# TUGAS 1
Sebutkan semua nama orang yang muncul dalam teks tentang pemilu di Georgia, sesuai urutan kemunculannya.
# TUGAS 2
Tuliskan kembali bagian teks tentang pemilu di Georgia yang dimulai dari "Saat ini Republik" dan berakhir pada "wakil presiden AS.".

# TEKS UNTUK DIANALISIS
Site icon Jernih.co

Pemilu di Georgia: Pertarungan Demi Masa Depan AS

Saat ini Republik menguasai 50 kursi, Demokrat 48 kursi. Dengan dua kursi tambahan, Demokrat akan mengimbangi Republik 50:50. Dalam situasi seimbang itu, yang akan menentukan adalah suara wakil presiden AS.

JERNIH–Api abadi di King Center di Atlanta, ibukota negara bagian Georgia, tetap menyala tanpa terusik kampanye pemilu sengit yang sudah berlangsung selama berminggu-minggu. Api abadi itu adalah pengingat perjuangan aktivis hak-hak sipil kulit hitam Martin Luther King Jr., yang memimpikan dunia yang lebih adil. Perjuangan itu merenggut nyawanya pada usia 39 tahun, ketika dia dibunuh tahun 1968.

Kareem dan Jessica Sterling adalah pengunjung tetap api abadi itu. Terutama hari-hari ini yang sangat dingin di Georgia. “Kita harus selalu ingat, sejauh mana kita telah berhasil. Kita tidak boleh berhenti memperjuangkan hak-hak kita,” kata Kareem.

# DATA
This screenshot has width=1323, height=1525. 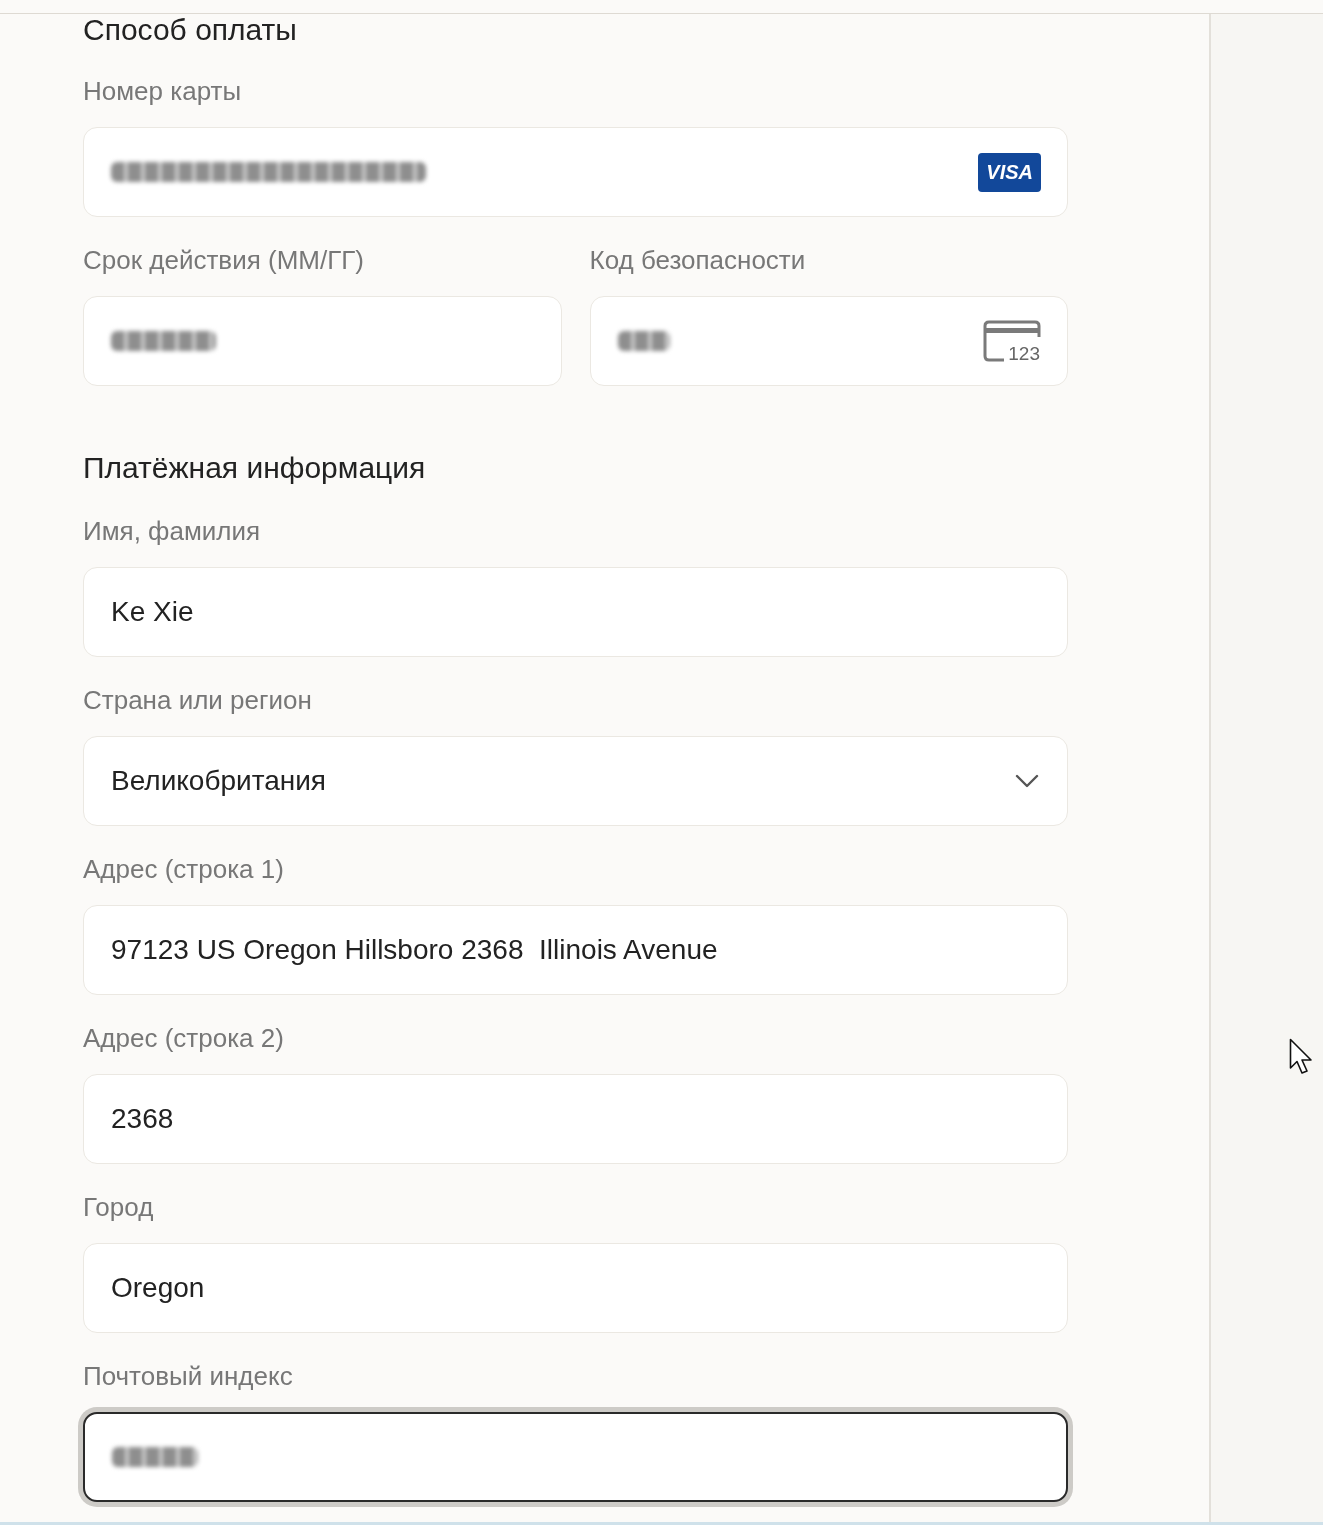 What do you see at coordinates (698, 260) in the screenshot?
I see `field-label: Код безопасности` at bounding box center [698, 260].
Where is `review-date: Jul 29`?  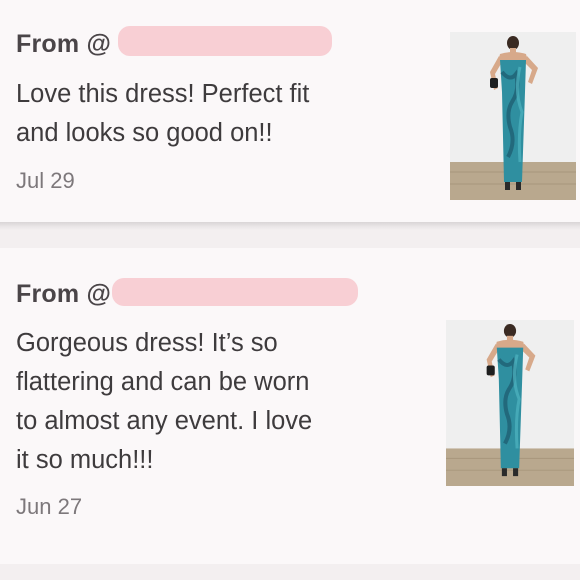 review-date: Jul 29 is located at coordinates (46, 180).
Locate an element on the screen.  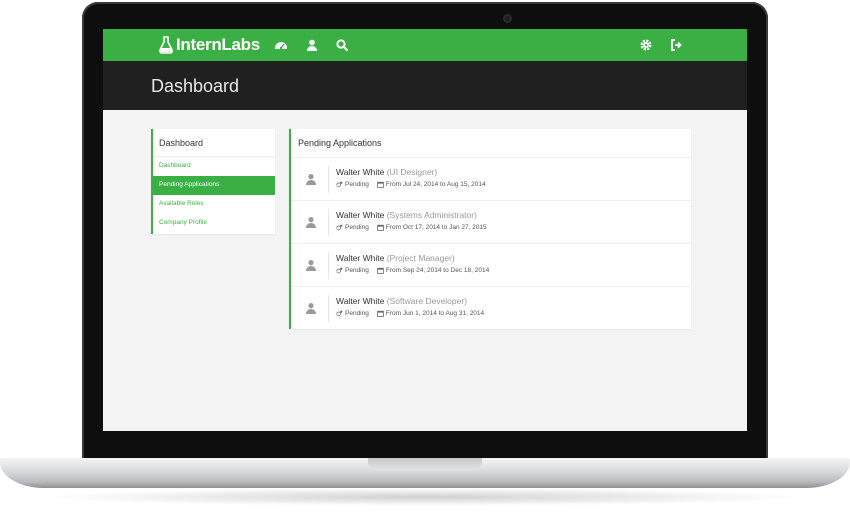
sidebar-item-company-profile: Company Profile is located at coordinates (214, 224).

# JAWABAN YANG DIHARAPKAN 1
- Martin Luther King Jr.
- Kareem
- Jessica Sterling

# JAWABAN YANG DIHARAPKAN 2
Saat ini Republik menguasai 50 kursi, Demokrat 48 kursi. Dengan dua kursi tambahan, Demokrat akan mengimbangi Republik 50:50. Dalam situasi seimbang itu, yang akan menentukan adalah suara wakil presiden AS.